= TASK STATEMENT =
The copy must match the data word for word and contain no pictures.

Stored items

■ ■ ■

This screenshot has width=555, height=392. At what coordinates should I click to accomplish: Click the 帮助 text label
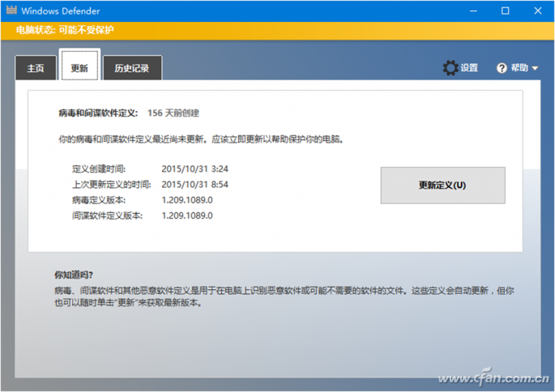click(519, 67)
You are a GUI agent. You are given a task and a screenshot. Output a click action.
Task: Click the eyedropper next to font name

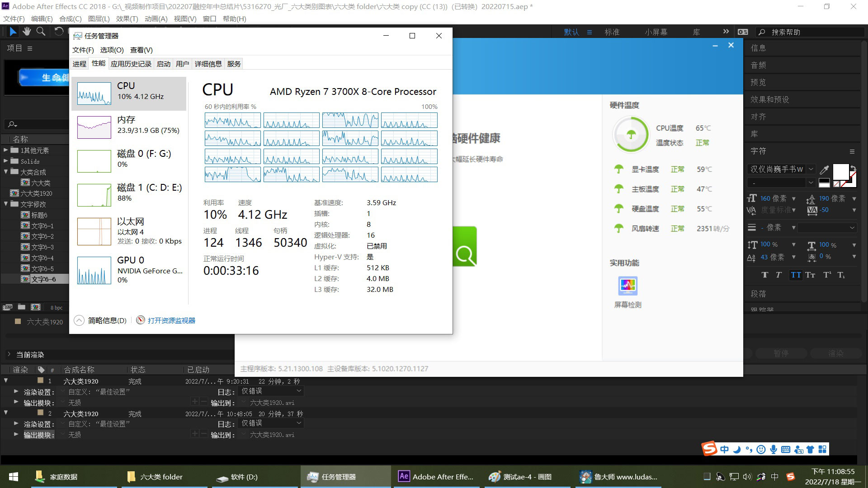[824, 169]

■ ■ ■

= RESPONSE FOR THIS EXERCISE =
This screenshot has width=555, height=392. At what coordinates should I click to accomplish: Click the 帮助 text label
click(519, 67)
You are a GUI agent. You are given a task and a screenshot. Output a click action.
Task: Click the eyedropper next to font name

[824, 169]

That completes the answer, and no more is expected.